# [What to work on]
**a)** In the myiasis text, how many maggots does the narrator find in the bed?
**b)** Pick up the myiasis text after its last sentence and write what comes next.

# [Study text]
***
Tuesday, 7 July 2015

Myiasis and I

Myiasis and I


I am woken in the middle of the night by a wriggling sensation between the lower sheet and my flank. Sleepily I move. The wriggling has gone. I must have been dreaming. I slip back into oblivion. The wriggling invades my dream again; Insistent this time. “Bloody ants” I think.  We’ve had them in the bed before.
I can’t sleep now; I know the little black sugar ants. They are going to sink their tiny mandibles into me, just annoying enough to destroy sleep. I run my hand along the sheet under me and feel something much more substantial than a black sugar ant. I turn the light on and roll over.
They are maggots.  Five of them – large fly maggots – the kind fisherfolk use to bait hooks with.
Befuddled with sleep I shake Jan - “Jan there are maggots in the bed”.  She only wakes long enough to say “Well they’re not mine. Go back to sleep.” And then she’s out to it again.
I can’t sleep. I need to understand where they have come from. Then it dawns. They were clustered round my bum. They can only have climbed out of my body. Yuk. I have given birth to fly quintuplets.
Disgusted, I squash them roughly into the sheet and brush them onto the floor beside the bed. I go back to sleep thinking I’ll deal with their carcases in the morning.
In the morning the maggots are gone. I look under the bed.
They could be anywhere in that mess of books, boots and blankets. I’m almost convinced that I dreamed the whole thing.
Either that or they survived the squashing and wriggled away out of reach to pupate and metamorphose into flies.
***
# [Record excerpts]
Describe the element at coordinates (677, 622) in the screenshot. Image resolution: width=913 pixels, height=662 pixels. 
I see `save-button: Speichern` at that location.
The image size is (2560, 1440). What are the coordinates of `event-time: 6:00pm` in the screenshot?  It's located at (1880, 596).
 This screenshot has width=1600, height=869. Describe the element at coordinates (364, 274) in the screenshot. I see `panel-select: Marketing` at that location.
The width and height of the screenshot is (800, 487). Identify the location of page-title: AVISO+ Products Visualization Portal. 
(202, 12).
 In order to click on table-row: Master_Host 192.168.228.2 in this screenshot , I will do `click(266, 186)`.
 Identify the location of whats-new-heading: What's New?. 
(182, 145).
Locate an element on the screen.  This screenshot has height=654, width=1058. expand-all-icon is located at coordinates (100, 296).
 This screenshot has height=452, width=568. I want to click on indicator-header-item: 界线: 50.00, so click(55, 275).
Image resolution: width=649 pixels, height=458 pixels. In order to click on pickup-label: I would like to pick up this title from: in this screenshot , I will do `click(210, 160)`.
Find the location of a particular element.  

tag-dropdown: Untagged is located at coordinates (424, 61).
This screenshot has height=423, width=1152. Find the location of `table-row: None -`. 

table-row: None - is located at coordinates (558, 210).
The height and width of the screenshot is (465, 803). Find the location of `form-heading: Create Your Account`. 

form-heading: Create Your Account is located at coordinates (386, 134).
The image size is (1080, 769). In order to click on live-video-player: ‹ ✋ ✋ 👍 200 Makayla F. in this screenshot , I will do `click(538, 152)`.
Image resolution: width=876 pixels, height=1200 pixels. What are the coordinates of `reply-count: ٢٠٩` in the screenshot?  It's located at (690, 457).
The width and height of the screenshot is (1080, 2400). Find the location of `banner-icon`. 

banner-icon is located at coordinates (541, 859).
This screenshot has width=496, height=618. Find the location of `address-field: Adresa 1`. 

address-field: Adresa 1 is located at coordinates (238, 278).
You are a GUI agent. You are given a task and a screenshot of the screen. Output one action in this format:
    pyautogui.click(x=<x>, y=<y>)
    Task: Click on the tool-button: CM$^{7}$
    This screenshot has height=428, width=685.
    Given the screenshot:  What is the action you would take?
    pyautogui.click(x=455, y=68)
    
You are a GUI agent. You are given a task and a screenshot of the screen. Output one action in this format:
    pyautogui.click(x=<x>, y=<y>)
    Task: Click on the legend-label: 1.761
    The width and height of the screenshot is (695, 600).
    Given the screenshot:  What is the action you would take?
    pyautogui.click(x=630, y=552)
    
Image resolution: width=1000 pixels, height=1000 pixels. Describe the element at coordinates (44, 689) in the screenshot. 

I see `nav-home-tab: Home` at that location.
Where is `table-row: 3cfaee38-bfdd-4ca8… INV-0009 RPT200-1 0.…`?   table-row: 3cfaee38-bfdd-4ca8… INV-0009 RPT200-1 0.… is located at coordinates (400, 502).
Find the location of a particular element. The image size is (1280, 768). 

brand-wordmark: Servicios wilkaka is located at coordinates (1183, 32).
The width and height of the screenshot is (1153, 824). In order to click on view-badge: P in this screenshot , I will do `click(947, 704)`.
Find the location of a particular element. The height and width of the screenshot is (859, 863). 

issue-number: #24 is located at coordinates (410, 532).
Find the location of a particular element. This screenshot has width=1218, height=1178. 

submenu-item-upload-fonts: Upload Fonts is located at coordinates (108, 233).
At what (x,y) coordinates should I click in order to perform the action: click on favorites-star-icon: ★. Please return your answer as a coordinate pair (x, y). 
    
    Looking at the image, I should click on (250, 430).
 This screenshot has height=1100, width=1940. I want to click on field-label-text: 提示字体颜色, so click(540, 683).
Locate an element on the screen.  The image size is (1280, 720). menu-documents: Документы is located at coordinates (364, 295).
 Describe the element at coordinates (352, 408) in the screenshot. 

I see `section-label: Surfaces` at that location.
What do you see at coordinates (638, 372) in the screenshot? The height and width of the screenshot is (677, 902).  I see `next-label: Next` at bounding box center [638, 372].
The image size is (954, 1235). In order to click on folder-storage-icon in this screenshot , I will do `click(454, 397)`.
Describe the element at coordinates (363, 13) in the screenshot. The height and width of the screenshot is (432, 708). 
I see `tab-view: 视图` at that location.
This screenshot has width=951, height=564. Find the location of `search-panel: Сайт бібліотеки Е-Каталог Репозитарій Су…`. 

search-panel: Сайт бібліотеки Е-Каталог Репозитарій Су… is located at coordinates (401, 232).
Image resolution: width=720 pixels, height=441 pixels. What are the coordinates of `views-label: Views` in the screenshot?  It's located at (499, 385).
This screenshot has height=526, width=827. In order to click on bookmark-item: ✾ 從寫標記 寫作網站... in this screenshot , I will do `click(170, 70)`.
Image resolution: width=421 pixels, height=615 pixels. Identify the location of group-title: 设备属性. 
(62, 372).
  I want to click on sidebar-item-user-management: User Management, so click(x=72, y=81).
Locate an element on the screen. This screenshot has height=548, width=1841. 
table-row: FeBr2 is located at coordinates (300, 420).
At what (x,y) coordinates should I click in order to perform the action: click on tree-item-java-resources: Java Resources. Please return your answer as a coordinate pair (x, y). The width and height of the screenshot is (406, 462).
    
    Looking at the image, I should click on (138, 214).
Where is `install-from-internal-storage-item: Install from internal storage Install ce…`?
***
# [Answers to the tasks]
**a)** Five large fly maggots.

**b)**
I’m intrigued though and google ‘maggot + intestine’. and up comes Accidental Myiasis

Some species of fly eggs laid on fruit or other food can survive assault by stomach acids and the enzymes of the small intestine. They hatch as maggots and feed on the contents of the more benevolent large intestine, respiring anaerobically. By the time they are ready to pupate, they pass out with the faeces.” 
In my case they must have been impatient and headed for freedom under their own steam. Oh well, the experience didn’t kill me.

Some days later I see five flies (Muscina tabulans) clinging to the bedroom window flyscreen in a group. My impulse is to kill them and I reach for the flyswat. They are easy meat and I raise my arm for the fatal blow – five in one go. I could have that engraved onto my belt.

But then a different and surprising emotion floods my mind. It is entirely maternal.
Against better judgement, a lifetime of upbringing and the ideals of the Chinese four pests campaign, I put down the flyswat and gently usher them into the world outside. 



My babies deserve a start in life.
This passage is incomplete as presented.